Libra Scandal Wallets Invest Heavily in Solana Amid Market Dip
Libra-Associated Wallets Shift to Solana
Crypto wallets tied to the failed Libra token have recently become active, transferring significant USDC amounts to acquire Solana (SOL) during a recent market dip. This activity has sparked speculation about a potential Solana resurgence.
Wallets Linked to Libra Show New Activity
Observers noted unexpected transactions from wallets dormant for months, which suddenly activated as SOL's price fell below $130. Two key addresses used $61.5 million in USDC to purchase SOL, accumulating substantial holdings at an average price of $135 per token.

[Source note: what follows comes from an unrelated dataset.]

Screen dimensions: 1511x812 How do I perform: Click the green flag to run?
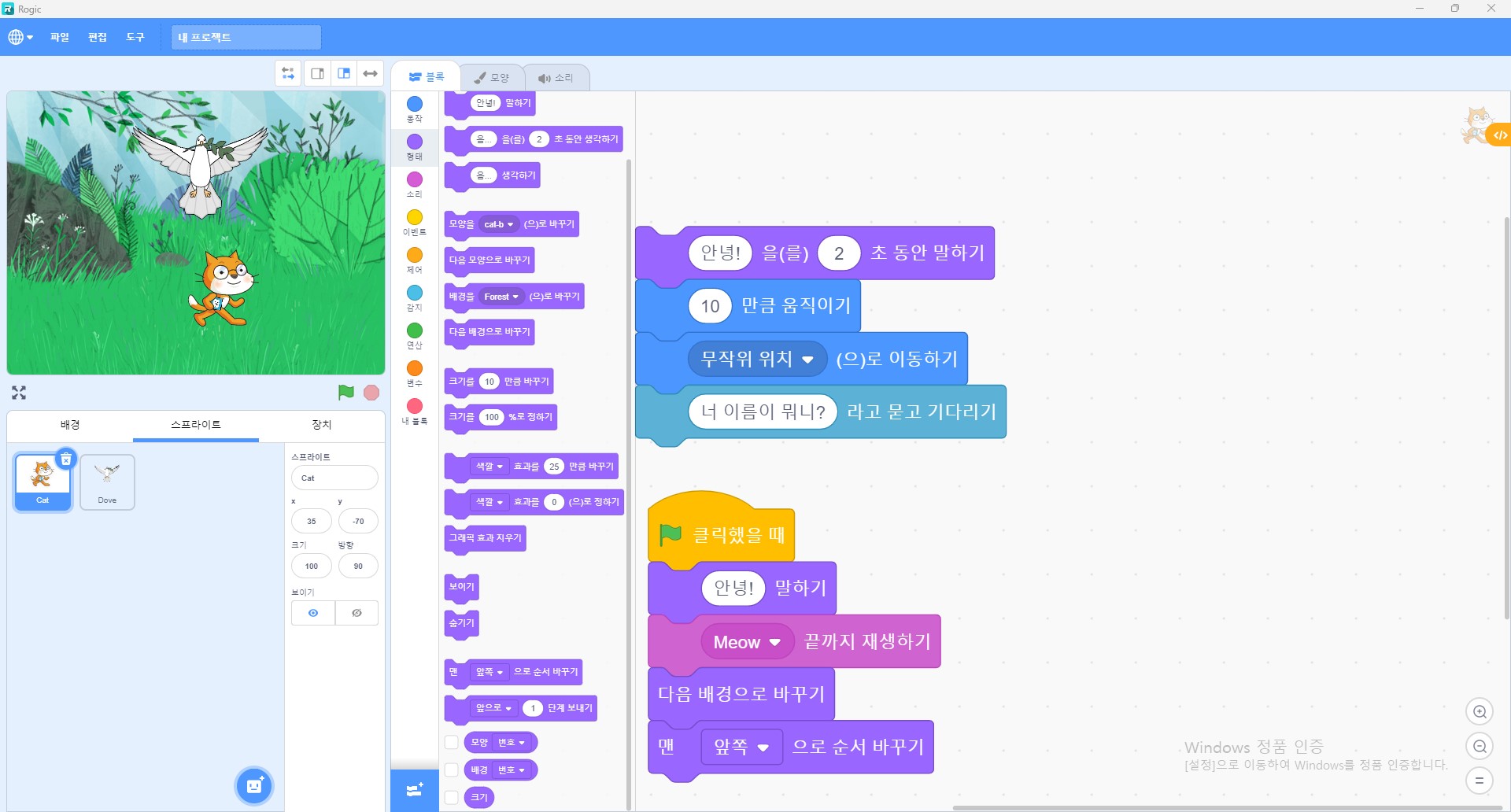[345, 392]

Liquidity Shift from DEX Pools to SOL
A prominent wallet, labeled as Libra Team 1, reallocated USDC from Solana DEX protocols to buy SOL and wrapped SOL. This wallet has a history of handling large transactions during Libra's rise and fall, including its notorious rug pull.

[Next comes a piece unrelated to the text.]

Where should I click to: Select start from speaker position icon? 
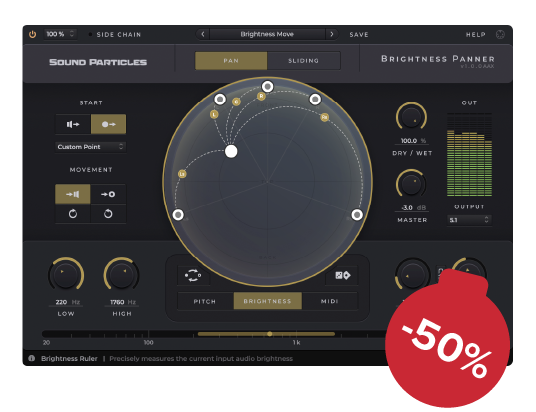click(73, 124)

Increased Activity Among Large Holders
Whale wallets outside the Libra network also showed movement. One investor acquired over $17 million in SOL, enduring an unrealized loss of $8 million, while another moved $16.2 million in SOL from Binance to cold storage. Open interest in SOL derivatives surged past $3 billion, with long positions dominating the market.

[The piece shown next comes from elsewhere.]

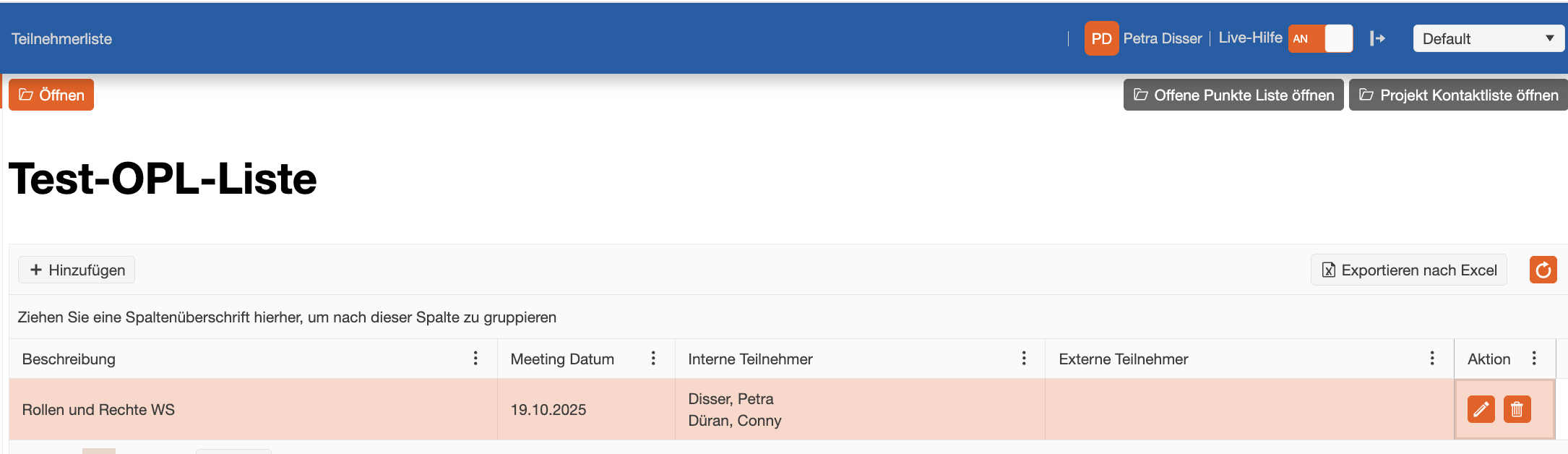Click the PD user avatar badge
Viewport: 1568px width, 454px height.
1101,38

Ongoing Developments in Libra Wallets
Wallets linked to the Libra scandal continue reallocating funds despite prior freezes and fraud allegations. Earlier, eight insider wallets liquidated $107 million during Libra's collapse, which wiped out $4 billion in market value. Recent transactions involved $61.5 million in SOL purchases at $135 each, flagged by Nansen.